Same thing here with these sort of bio cards. Images are inside the card, but if we set the image’s margin to a negative value? We can pull that up and get the effect we’re looking for.
Now. One final note on all of this (and we’ll cover this with Occam’s Square). And this is a really common question for those who are getting started with HTML, with CSS — should we use padding and margin to position EVERYTHING?
And the answer is: probably not. Padding is, of course, a great way to add some space. But it usually shouldn’t be used to size or position everything on the page. Same with margin — and what a lot of people might do is manually position things on the page and use padding and margin for all of it.
Enter: Occam’s square. You know it’s Occam’s because it says Occam on the screen. And what a lot of people might do is position this in the center by adding padding to the body or even (like we’re doing here) adding top and left margin to visually center it.
And here’s why that won’t work. If the width of our browser ends up changing (we can grab the edge to simulate what this page would look like on a narrower display)? It’s still the same number of pixels from the top and the left, so it’s no longer centered at all.
The problem with that sort of not-very-responsive design is that it’s not very responsive. There’s nothing wrong with adding some space under your heading or between some buttons to add some space to create breathing room inside the boundary of a card design (that’s great). But always make sure to check your designs for fluidity by grabbing the edge of the canvas and dragging — this’ll simulate how your design responds on devices of all widths.
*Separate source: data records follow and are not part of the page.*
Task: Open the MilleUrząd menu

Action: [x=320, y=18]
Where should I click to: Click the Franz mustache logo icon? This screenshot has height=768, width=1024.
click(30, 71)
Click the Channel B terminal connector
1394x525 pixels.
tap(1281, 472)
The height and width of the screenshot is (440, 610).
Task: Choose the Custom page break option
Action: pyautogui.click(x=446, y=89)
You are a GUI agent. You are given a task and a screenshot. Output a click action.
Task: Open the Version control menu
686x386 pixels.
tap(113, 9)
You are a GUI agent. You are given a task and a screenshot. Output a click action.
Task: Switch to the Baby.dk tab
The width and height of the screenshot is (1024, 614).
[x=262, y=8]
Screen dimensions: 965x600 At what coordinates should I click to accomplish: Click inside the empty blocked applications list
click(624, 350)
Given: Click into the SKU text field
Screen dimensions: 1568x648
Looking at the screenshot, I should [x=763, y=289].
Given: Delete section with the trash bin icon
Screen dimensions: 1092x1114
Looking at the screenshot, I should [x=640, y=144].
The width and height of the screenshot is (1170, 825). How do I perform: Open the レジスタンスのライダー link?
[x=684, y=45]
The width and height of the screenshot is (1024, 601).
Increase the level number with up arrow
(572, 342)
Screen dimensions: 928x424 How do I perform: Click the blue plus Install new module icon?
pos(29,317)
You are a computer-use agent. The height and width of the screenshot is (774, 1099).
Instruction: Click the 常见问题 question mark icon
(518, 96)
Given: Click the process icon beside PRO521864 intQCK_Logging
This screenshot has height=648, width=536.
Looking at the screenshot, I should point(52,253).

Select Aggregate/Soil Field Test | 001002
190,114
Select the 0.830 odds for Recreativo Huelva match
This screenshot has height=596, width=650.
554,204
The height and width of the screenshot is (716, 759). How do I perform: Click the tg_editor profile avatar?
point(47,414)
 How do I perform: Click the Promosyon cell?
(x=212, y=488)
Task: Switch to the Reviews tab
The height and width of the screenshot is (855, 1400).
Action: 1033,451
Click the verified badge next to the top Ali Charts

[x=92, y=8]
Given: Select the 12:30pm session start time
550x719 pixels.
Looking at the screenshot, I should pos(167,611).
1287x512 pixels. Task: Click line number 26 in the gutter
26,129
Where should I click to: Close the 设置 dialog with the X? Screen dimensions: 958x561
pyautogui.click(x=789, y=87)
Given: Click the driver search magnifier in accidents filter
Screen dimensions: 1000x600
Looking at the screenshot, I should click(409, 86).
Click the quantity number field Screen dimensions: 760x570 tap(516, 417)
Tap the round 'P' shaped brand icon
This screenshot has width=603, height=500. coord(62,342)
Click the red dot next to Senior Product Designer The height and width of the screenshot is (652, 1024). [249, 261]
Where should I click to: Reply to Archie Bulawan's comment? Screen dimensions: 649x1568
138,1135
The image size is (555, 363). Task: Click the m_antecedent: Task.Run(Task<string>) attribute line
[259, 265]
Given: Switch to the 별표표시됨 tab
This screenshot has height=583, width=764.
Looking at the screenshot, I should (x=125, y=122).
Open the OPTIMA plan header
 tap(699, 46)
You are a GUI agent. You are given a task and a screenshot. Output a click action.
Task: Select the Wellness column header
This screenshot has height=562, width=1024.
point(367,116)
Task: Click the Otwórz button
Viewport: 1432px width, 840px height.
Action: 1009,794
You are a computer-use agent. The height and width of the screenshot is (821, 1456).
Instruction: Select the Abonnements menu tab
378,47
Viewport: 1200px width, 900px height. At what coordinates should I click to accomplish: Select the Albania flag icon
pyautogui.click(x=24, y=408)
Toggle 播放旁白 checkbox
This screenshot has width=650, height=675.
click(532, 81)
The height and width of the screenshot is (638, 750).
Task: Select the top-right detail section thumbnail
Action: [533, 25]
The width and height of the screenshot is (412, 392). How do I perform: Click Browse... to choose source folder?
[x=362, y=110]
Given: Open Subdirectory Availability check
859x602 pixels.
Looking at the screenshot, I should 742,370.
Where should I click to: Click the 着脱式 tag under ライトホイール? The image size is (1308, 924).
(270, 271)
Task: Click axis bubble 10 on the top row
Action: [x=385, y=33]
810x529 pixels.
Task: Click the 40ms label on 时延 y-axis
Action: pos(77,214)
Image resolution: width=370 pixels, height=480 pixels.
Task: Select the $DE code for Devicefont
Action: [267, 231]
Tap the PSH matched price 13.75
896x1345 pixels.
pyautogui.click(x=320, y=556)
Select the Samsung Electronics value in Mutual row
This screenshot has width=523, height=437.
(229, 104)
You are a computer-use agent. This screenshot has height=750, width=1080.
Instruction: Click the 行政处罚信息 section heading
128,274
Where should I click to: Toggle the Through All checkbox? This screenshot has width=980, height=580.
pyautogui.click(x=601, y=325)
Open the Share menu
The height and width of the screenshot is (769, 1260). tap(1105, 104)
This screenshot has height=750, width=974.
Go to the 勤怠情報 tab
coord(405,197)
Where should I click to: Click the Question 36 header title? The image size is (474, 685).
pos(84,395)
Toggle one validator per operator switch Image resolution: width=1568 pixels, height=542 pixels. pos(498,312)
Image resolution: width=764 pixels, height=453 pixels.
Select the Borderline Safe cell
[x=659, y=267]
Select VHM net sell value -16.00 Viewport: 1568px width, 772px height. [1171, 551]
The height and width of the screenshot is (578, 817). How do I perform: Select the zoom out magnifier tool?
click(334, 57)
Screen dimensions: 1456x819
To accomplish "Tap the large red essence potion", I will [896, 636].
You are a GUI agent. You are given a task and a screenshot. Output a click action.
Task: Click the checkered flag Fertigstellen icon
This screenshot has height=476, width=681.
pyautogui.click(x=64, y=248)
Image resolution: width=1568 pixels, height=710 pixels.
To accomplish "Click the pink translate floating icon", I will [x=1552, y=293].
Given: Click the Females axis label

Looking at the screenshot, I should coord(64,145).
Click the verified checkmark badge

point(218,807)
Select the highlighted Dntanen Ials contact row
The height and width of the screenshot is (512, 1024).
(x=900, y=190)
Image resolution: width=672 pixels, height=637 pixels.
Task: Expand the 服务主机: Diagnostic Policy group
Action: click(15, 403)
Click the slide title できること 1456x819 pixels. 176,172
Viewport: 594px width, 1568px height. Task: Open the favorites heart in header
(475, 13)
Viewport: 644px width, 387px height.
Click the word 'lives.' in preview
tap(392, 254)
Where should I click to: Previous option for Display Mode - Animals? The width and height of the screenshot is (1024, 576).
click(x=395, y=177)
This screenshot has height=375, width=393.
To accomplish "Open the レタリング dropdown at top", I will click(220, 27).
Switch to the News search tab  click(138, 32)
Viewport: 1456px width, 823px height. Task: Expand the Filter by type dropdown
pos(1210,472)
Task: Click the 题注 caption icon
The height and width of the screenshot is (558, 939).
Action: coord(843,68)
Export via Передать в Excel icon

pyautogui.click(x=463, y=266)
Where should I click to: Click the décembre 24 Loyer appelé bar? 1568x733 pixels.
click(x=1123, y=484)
And if you really want to just center something like this? Select its parent element (in our case, that’s the Body itself). And set it to flex. And you can use flexbox to align and justify... right to the center. If you have two of them? Two Occam’s Razor...s? THAT’S when you can add some space between (that’s a good example of margin).
So. We covered a lot here. Padding is the space inside an element’s boundary; margin is the space on the outside. We can hold down Option on macOS or Alt on Windows while dragging to adjust opposing sides at the same time, same with Shift if we want to adjust all sides, we can often use auto margin on an element to horizontally center it in its parent element, we can set something to negative margin if we want it to overlap, and we can test our designs on different device widths to make sure they’re fluid...and responsive.
But that’s an overview of spacing on the web.